アノ映画のファッションに憧れて。Vol.23
『リアリティ・バイツ』のダボダボの開襟シャツ

 

 
リアリティ・バイツ

アメリカ社会にリストラが横行し、就職難に喘ぐX世代の心情とライフスタイルを描いた『リアリティ・バイツ』(1994年)は、必然的にビターな味付けになっている。タイトルの意味が”現実が噛みついてくる”というシビアな状況を指していることでも分かる通り。でも、登場人物たちが身につけている服には’90年代のインスピレーションがぎっしりと詰まっていて、あの時代のテイストに憧れる人たちのバイブルになっている。そう、今もなお。
 

 
物語の設定はかなりイタイ。大学を主席で卒業し、その勢いでTV局の契約社員として働き始めたものの、ひょんなことからクビになってしまったリレイナ(ウィノナ・ライダー)と親友のヴィッキー(ジャニーン・ガラファロー)が住むアパートに、同じく仕事をクビになった大学時代の同窓生、トロイ(イーサン・ホーク)とサミー(スティーヴ・ザーン)が転がり込んでくる。そして始まる共同生活の中で、理想と現実の間、現実からの逃避、HIVへの恐怖、セクシュアリティ等、各々が抱える問題が浮かび上がってくるという展開だ。

**表示データ**:

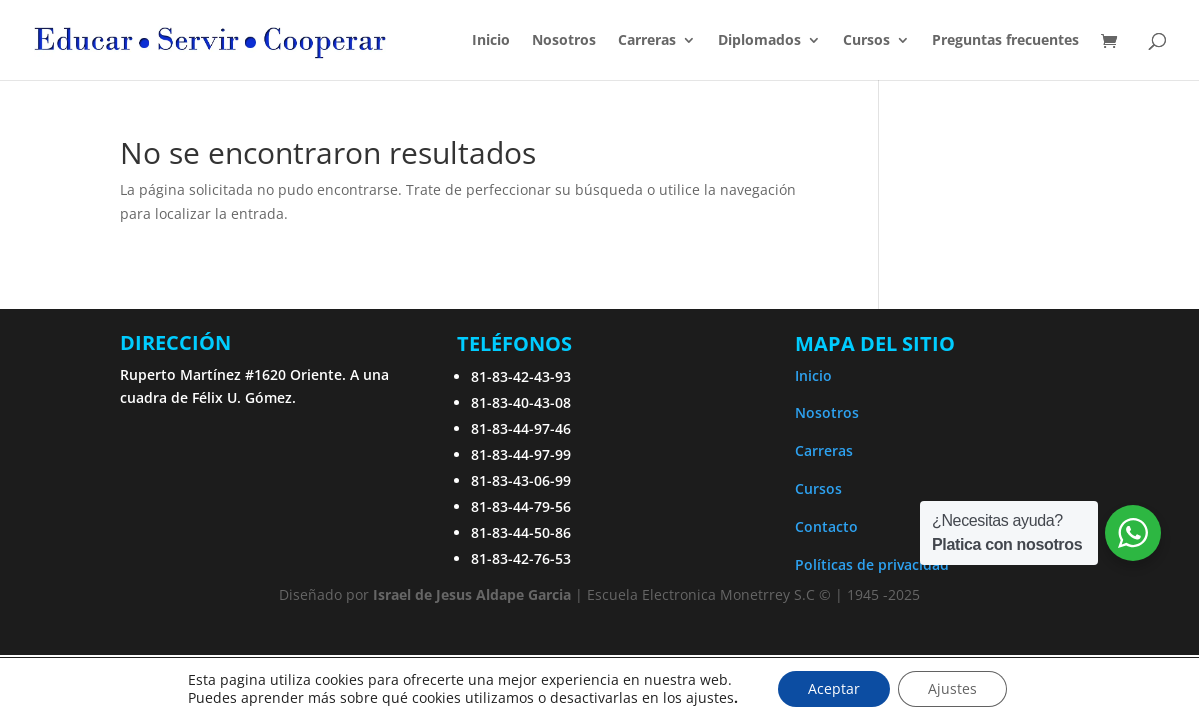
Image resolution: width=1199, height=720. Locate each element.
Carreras (647, 41)
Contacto (826, 526)
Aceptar (834, 688)
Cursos (866, 41)
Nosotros (564, 41)
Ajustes (952, 688)
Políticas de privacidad (872, 564)
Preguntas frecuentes (1005, 41)
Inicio (491, 41)
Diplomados (759, 41)
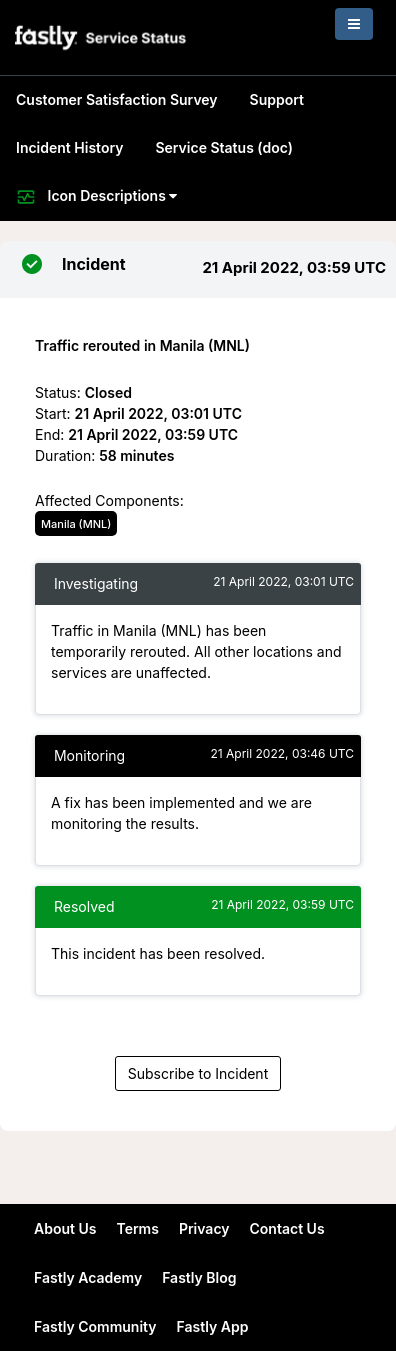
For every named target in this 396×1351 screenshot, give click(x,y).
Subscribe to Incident (198, 1073)
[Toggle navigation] (354, 24)
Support (277, 99)
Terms (137, 1228)
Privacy (204, 1228)
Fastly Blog (199, 1277)
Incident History (69, 147)
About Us (65, 1228)
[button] (102, 37)
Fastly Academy (88, 1277)
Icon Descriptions (96, 197)
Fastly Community (95, 1326)
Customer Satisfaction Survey (117, 99)
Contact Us (287, 1228)
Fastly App (213, 1326)
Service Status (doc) (223, 147)
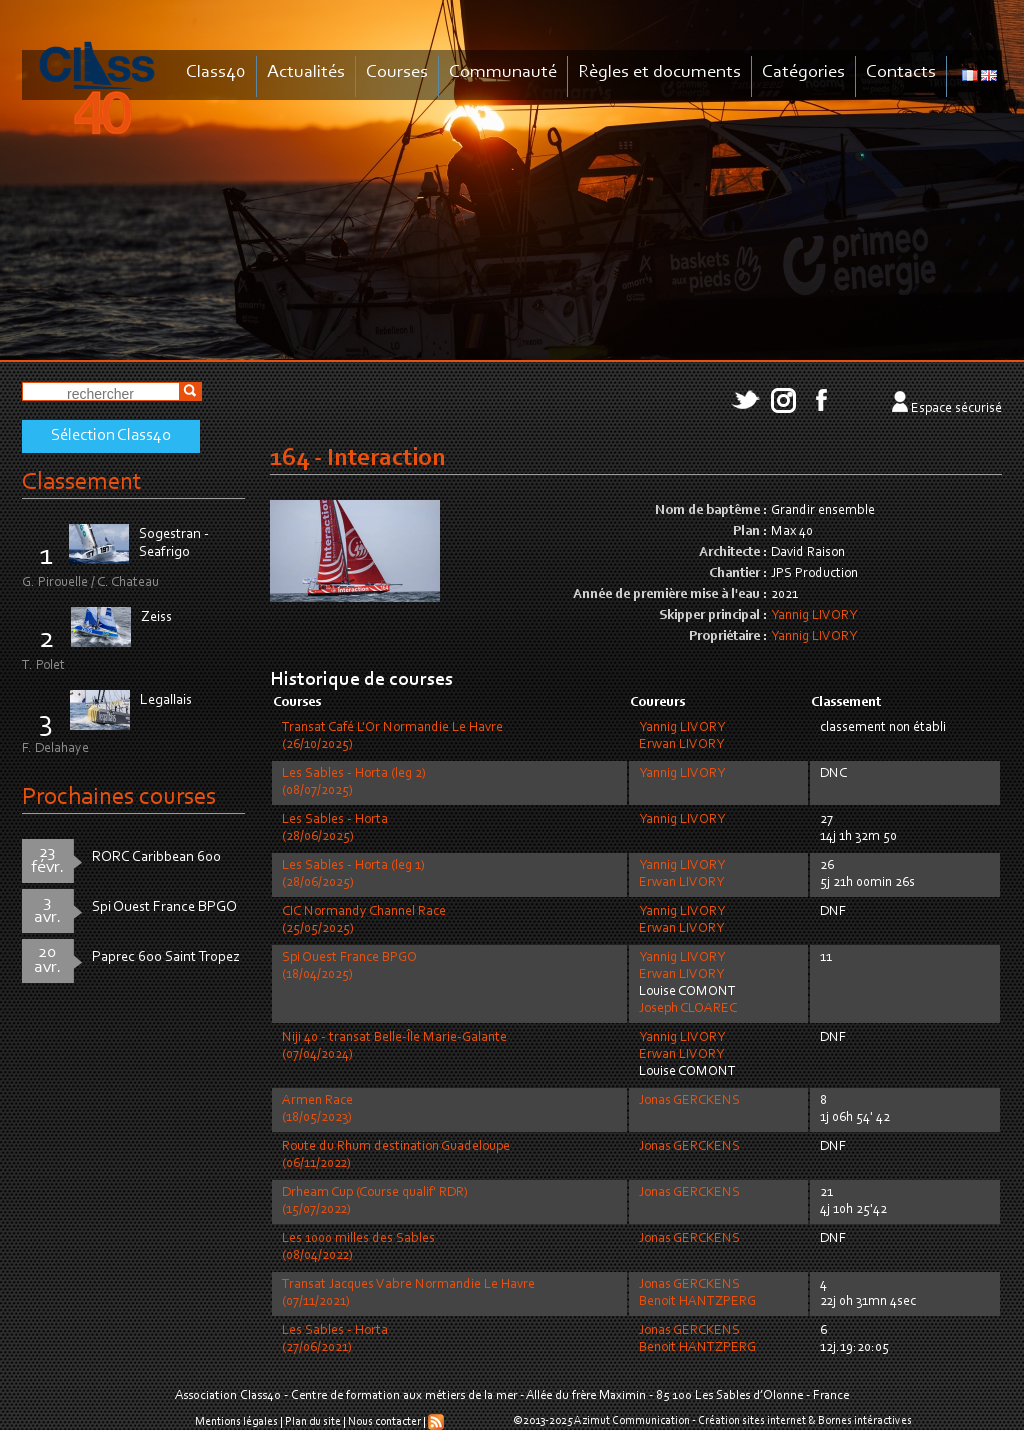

**取り組む課題**:
**A)** 本文のうち、「アメリカ社会にリストラが横行」で始まり「び上がってくるという展開だ。」まで続く部分を一字一句違えずに書き出してください。
**B)** 本文の内容と合うかどうかを、(i)〜(iii)のそれぞれについて「はい」か「いいえ」で答え、判断の決め手となる本文の語句をそのまま引用してください。(i)『リアリティ・バイツ』は1994年の作品である。(ii) リレイナはTV局の正社員として働き始めた。(iii) トロイとサミーはリレイナの大学時代の同窓生である。
記録は本文とは別の出典から取ったものです。

**解答**:
**A)**
アメリカ社会にリストラが横行し、就職難に喘ぐX世代の心情とライフスタイルを描いた『リアリティ・バイツ』(1994年)は、必然的にビターな味付けになっている。タイトルの意味が”現実が噛みついてくる”というシビアな状況を指していることでも分かる通り。でも、登場人物たちが身につけている服には’90年代のインスピレーションがぎっしりと詰まっていて、あの時代のテイストに憧れる人たちのバイブルになっている。そう、今もなお。
 

 
物語の設定はかなりイタイ。大学を主席で卒業し、その勢いでTV局の契約社員として働き始めたものの、ひょんなことからクビになってしまったリレイナ(ウィノナ・ライダー)と親友のヴィッキー(ジャニーン・ガラファロー)が住むアパートに、同じく仕事をクビになった大学時代の同窓生、トロイ(イーサン・ホーク)とサミー(スティーヴ・ザーン)が転がり込んでくる。そして始まる共同生活の中で、理想と現実の間、現実からの逃避、HIVへの恐怖、セクシュアリティ等、各々が抱える問題が浮かび上がってくるという展開だ。

**B)**
(i) はい。「『リアリティ・バイツ』(1994年)」
(ii) いいえ。「TV局の契約社員として働き始めた」
(iii) はい。「大学時代の同窓生、トロイ(イーサン・ホーク)とサミー(スティーヴ・ザーン)」